You’ve flipped through all the magazines in the waiting room, and heard the stories of countless animals as they filtered through the veterinary clinic with their owners. They arrive and leave again, bidding you good luck, and yet breathing a silent breath of relief that it is you who remain. The hours of waiting grow long when your pal of fourteen years is in the throes of an uncertain surgery. And so, you find yourself wandering the hallways, reading the numerous memorials, awards, and diplomas that paper the walls – anything to take your thoughts somewhere else for a few minutes. It was just such a time for me, when I stumbled across the following framed quote, hanging on a wall at the Iowa State Veterinary Clinic. And though I have known this truth for a lifetime, the words brought me comfort and reassuring knowledge that there are others who share this reality. We are family, and we still have much to do…

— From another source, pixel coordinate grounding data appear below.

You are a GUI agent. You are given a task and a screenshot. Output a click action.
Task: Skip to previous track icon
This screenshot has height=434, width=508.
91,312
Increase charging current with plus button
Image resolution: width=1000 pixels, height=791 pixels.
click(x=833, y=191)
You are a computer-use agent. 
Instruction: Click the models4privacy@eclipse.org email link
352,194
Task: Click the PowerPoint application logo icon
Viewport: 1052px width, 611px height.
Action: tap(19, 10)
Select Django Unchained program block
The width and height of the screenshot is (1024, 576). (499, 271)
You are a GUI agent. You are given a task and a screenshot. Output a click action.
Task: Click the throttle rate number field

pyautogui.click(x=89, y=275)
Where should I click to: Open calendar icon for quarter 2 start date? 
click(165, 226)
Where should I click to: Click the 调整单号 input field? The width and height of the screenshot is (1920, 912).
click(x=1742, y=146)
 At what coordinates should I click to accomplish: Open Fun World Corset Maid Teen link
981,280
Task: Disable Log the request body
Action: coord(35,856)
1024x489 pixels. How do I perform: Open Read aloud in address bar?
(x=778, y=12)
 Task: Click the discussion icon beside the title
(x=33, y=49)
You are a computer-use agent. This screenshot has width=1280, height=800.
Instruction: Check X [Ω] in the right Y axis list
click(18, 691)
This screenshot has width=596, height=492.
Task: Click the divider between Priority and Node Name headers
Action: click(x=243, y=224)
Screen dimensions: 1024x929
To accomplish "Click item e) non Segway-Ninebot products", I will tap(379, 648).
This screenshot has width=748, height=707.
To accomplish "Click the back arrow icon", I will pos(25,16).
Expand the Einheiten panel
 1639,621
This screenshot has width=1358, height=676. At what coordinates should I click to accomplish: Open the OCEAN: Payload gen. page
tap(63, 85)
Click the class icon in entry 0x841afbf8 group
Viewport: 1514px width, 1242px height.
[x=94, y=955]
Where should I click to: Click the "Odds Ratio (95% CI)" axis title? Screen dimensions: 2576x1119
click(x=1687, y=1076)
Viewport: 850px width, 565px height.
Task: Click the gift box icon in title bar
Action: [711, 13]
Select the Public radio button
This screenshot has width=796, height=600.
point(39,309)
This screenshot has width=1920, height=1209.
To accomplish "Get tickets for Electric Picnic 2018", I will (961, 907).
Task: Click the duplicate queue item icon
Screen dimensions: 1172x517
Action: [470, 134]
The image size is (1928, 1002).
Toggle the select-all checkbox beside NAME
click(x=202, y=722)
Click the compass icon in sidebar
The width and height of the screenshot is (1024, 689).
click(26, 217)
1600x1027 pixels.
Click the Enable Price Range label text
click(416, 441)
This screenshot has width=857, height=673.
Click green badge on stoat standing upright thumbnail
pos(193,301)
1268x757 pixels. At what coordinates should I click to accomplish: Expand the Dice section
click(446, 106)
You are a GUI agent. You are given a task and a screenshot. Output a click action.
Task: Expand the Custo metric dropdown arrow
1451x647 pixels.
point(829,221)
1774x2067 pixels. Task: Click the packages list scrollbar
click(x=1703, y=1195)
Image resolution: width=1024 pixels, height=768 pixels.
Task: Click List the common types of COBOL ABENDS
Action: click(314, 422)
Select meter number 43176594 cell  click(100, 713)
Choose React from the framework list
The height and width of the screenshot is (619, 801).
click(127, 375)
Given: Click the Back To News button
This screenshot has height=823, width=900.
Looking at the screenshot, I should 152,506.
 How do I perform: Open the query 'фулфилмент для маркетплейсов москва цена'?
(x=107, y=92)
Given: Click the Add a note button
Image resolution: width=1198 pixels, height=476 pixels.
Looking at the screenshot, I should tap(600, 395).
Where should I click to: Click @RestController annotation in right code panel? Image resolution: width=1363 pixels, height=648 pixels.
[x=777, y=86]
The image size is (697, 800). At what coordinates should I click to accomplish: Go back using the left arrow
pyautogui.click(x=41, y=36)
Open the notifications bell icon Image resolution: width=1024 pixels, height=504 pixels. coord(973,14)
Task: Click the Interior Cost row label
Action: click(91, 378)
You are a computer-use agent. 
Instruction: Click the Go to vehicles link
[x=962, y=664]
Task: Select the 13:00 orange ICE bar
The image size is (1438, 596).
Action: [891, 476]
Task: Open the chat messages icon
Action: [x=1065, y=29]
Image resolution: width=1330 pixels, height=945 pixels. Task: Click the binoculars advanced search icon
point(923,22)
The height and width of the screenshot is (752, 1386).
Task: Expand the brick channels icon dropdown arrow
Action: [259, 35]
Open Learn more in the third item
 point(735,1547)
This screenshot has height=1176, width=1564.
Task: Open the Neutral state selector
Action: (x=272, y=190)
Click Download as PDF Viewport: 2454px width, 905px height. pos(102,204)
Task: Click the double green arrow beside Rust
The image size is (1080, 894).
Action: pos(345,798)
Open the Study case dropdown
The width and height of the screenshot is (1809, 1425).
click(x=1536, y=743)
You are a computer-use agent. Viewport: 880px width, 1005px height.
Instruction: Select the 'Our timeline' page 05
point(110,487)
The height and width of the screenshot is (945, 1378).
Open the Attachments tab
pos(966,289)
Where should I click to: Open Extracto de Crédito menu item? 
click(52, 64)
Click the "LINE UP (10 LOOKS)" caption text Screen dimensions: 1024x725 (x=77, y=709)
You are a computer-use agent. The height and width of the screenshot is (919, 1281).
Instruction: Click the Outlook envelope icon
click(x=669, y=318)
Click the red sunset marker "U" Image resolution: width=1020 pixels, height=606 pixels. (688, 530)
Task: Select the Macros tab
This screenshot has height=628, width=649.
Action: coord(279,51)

"We need another and a wiser and perhaps a more mystical concept of animals. Remote from universal nature, and living by complicated artifice, man in civilization surveys the creature through the glass of his knowledge and sees thereby a feather magnified and the whole image in distortion. We patronize them for their incompleteness, for their tragic fate of having taken form so far below ourselves. And therein we err, and greatly err. For the animal shall not be measured by man. In a world older and more complete than ours, they move finished and complete, gifted with extensions of the senses we have lost or never attained, living by voices we shall never hear. They are not brethren, they are not underlings; they are other nations, caught with ourselves in the net of life and time, fellow prisoners of the splendour and travail of the earth."